Nothing but the lines from the one containing "Click binning 1x1 cell for filter G" through the last line of the records below should be copied, exactly and without pictures.

DATA EXCERPTS section start

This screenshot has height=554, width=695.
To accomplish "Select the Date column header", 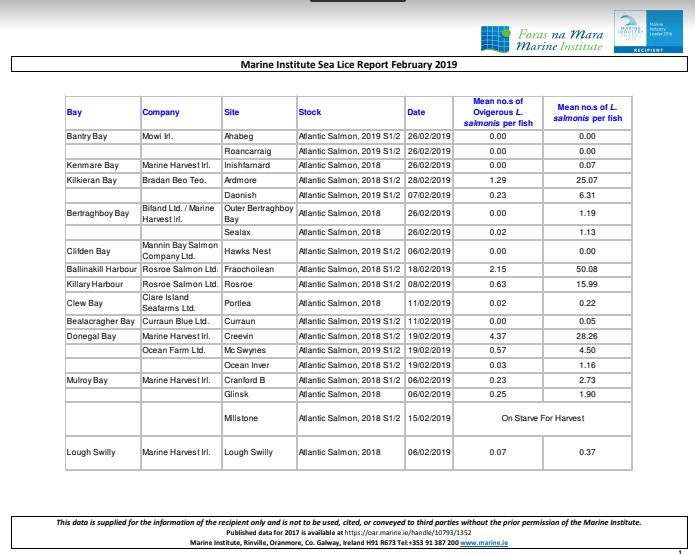I will click(x=417, y=112).
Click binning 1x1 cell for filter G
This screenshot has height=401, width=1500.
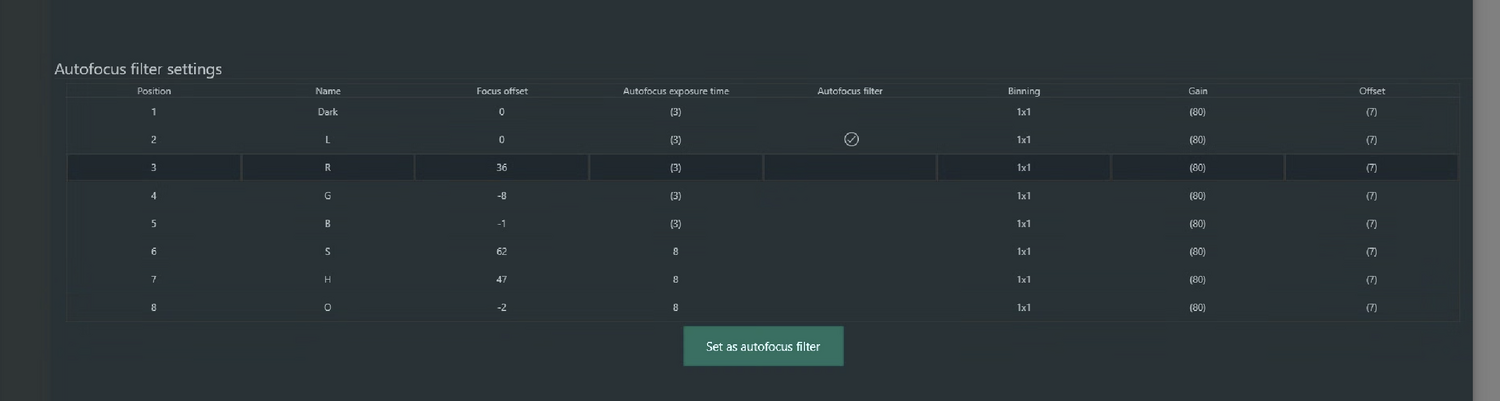pyautogui.click(x=1024, y=195)
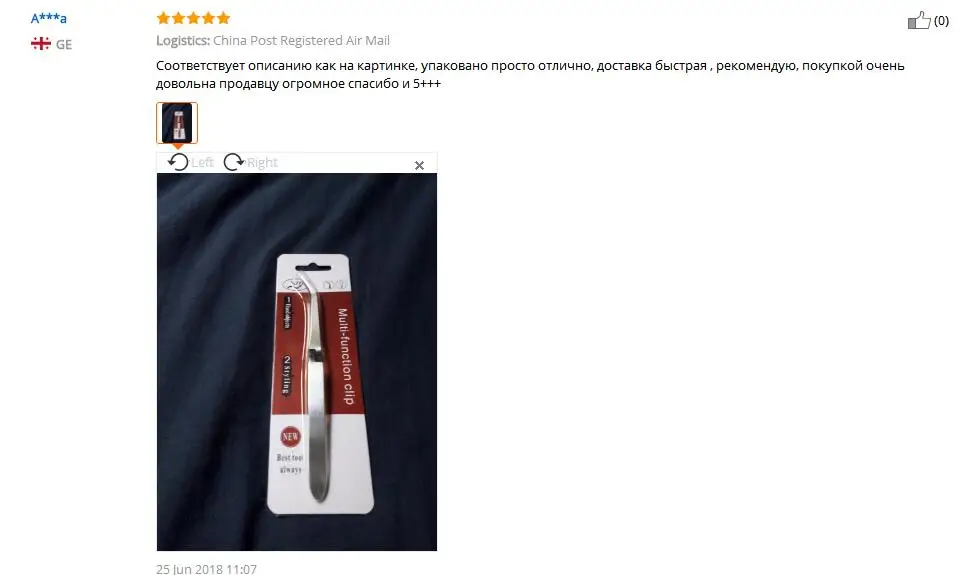Select the first orange rating star

click(x=163, y=18)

DATA EXCERPTS section end

— RESPONSE TO THE EXERCISE —
Click binning 1x1 cell for filter G
This screenshot has height=401, width=1500.
pyautogui.click(x=1024, y=195)
Select the first orange rating star

click(x=163, y=18)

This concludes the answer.